Accepted for/Published in: JMIR Formative Research
Date Submitted: Jun 30, 2020
Date Accepted: Oct 26, 2020
Warning: This is an author submission that is not peer-reviewed or edited. Preprints - unless they show as "accepted" - should not be relied on to guide clinical practice or health-related behavior and should not be reported in news media as established information.

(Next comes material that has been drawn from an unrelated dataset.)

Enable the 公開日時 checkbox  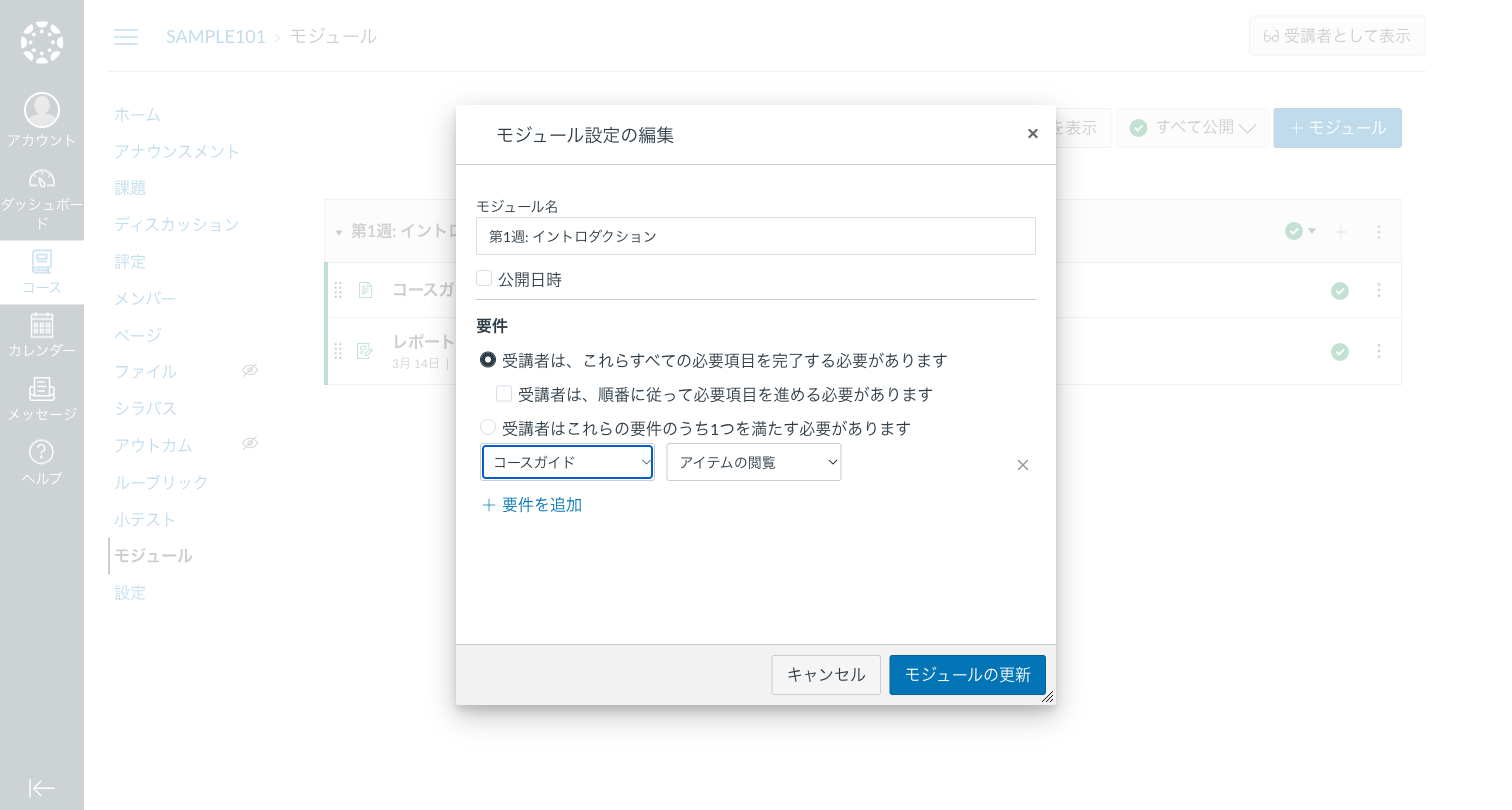pos(484,277)
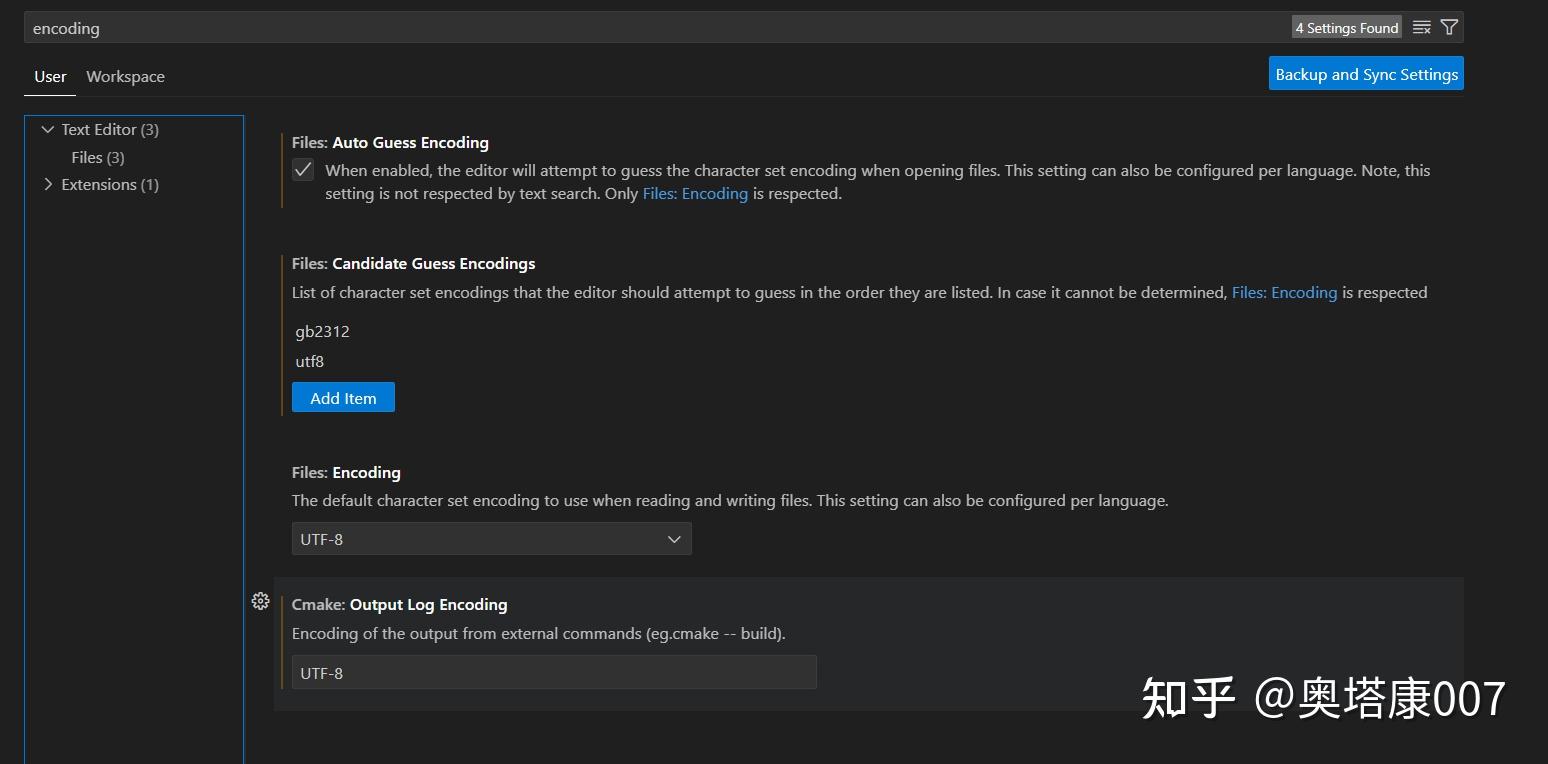Disable the Auto Guess Encoding checkbox

pos(302,169)
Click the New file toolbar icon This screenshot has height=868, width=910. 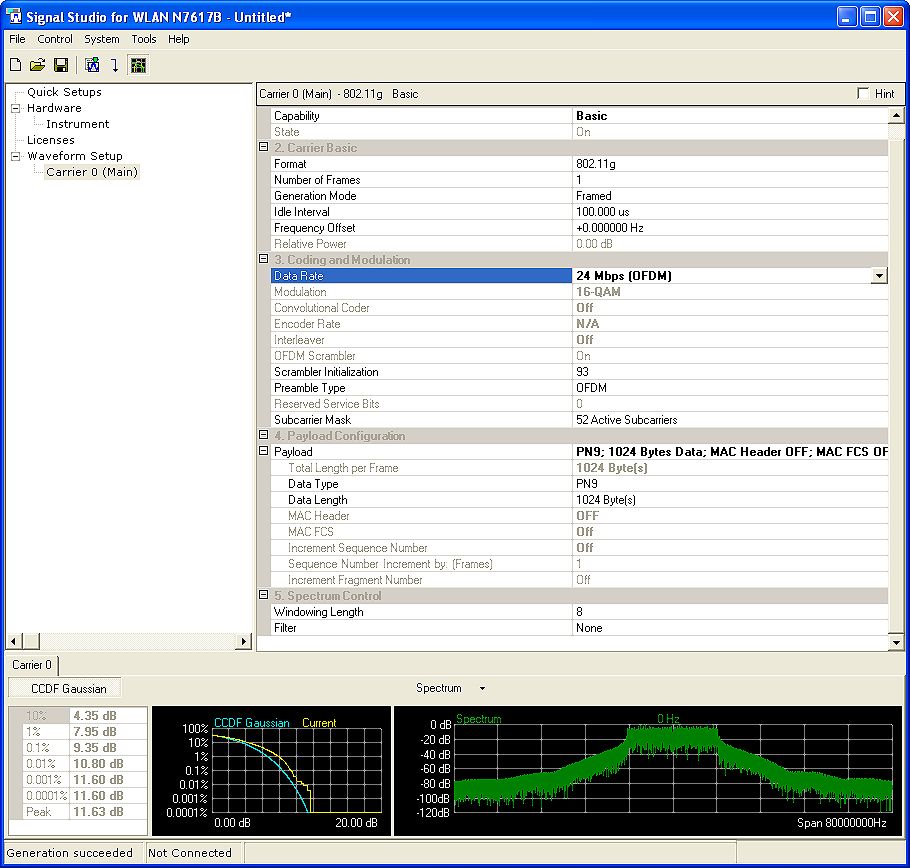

Blockchain-based Personal Health Records and Health Data Sharing: Are Patients Ready?
ABSTRACT
Background:
While Blockchain has emerged as a new technology to support personal health record (PHR) and health care data sharing, and scholars and experts have explored the technical design of blockchain application, very little is known about patient attitude towards blockchain-based PHR and health care data sharing.
Objective:
This study aims to show patients’ attitudes towards blockchain-based personal health record (PHR) and health data sharing and provide user-centered design recommendations.
Methods:
Three focus groups were conducted. Twenty-six participants were shown a prototype of a user interface for a “self-sovereign” blockchain-based PHR system (i.e., system in which the individual owns, has custody of and controls access to their personal health information) to be used for privacy-preserving and secure health data sharing. Micro-interlocutor analysis of focus group transcriptions was performed to show a descriptive overview of participant responses. NVivo 12.0 was used to code the categories of the responses.
Results:
Participants did not exhibit a significant increase in their willingness to become the owner of health data and share the data with third parties after the blockchain solution was introduced. Participants were concerned about the risks of losing private keys, the resulting difficulty to access care, and the irrevocability of data access on blockchain. They would, however, favor a blockchain-based PHR that incorporates a private key recovery system and offers a health wallet hosted by government or other positively perceived organization. They would be more inclined to share data via blockchain if the third party uses the data for collective good and offers them non-monetary forms of compensation, and if the access can be revoked from the third party.
Conclusions:
Patients are not yet fully ready for blockchain-based PHR and health data sharing. However, incorporating the recommendations of this study may increase their willingness. Clinical Trial: Not applicable.